BibTeX Click to copy
@article{lauren2022a,
title = {Does Maternal Stature Modify the Association Between Small- and Large-For-Gestational Age Infants and Adverse Perinatal Outcomes? A Retrospective Cohort Study.},
year = {2022},
journal = {BJOG: an International Journal of Obstetrics and Gynaecology},
author = {Yearwood, Lauren M. and Bone, J. and Wen, Qi and Muraca, G. and Lyons, Janet and Razaz, N. and Joseph, K. and Lisonkova, S.}
}
OBJECTIVE To investigate the effect of maternal stature on adverse birth outcomes and quantify perinatal risks associated with small- and large-for-gestational age infants (SGA and LGA, respectively) born to mothers of short, average, and tall stature.
DESIGN Retrospective cohort study.
SETTING USA, 2016-2017.
POPULATION Women with a singleton live birth (N=7 325 741).
METHODS Using data from the National Center for Health Statistics, short and tall stature were defined as <10th and >90th centile of the maternal height distribution. Modified Poisson regression was used to estimate adjusted risk ratios (ARR) and 95% confidence intervals (CI).
MAIN OUTCOME MEASURES Preterm birth (<37 weeks' gestation), neonatal intensive care unit (NICU) admission, and severe neonatal morbidity/mortality (SNMM).
RESULTS With increased maternal height, risk of adverse outcomes increased in SGA infants and decreased in LGA infants compared with appropriate-for-gestational age (AGA) infants (p<0.001). SGA infants of tall women had the highest risk of NICU admission (ARR 1.98, CI: 1.91-2.05; p<0.001), while LGA infants of tall women had the lowest risk (ARR 0.85, CI 0.82-0.88; p<0.001) compared with AGA infants of average statured women.
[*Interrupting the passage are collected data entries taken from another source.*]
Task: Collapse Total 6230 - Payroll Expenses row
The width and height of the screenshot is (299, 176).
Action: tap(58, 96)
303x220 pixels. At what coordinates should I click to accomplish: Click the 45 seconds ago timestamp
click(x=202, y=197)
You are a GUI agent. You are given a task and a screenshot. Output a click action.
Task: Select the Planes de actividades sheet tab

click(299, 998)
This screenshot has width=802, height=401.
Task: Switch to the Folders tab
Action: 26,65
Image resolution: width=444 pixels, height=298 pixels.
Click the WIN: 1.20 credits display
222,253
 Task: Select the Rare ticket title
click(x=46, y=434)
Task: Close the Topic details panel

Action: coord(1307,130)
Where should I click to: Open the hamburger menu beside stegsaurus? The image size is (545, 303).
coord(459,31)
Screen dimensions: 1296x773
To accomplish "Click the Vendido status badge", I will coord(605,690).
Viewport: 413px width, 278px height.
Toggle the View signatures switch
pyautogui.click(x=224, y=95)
LGA infants of short statured women had an increased risk of NICU admission and SNMM compared with AGA infants of average statured women (ARR 1.32, CI 1.27-1.38; ARR 1.21, CI 1.13-1.29, respectively).
CONCLUSION Maternal height modifies the association between SGA and LGA status at birth and neonatal outcomes. This quantification of risk can assist healthcare providers in monitoring fetal growth, and optimizing neonatal care, and follow up.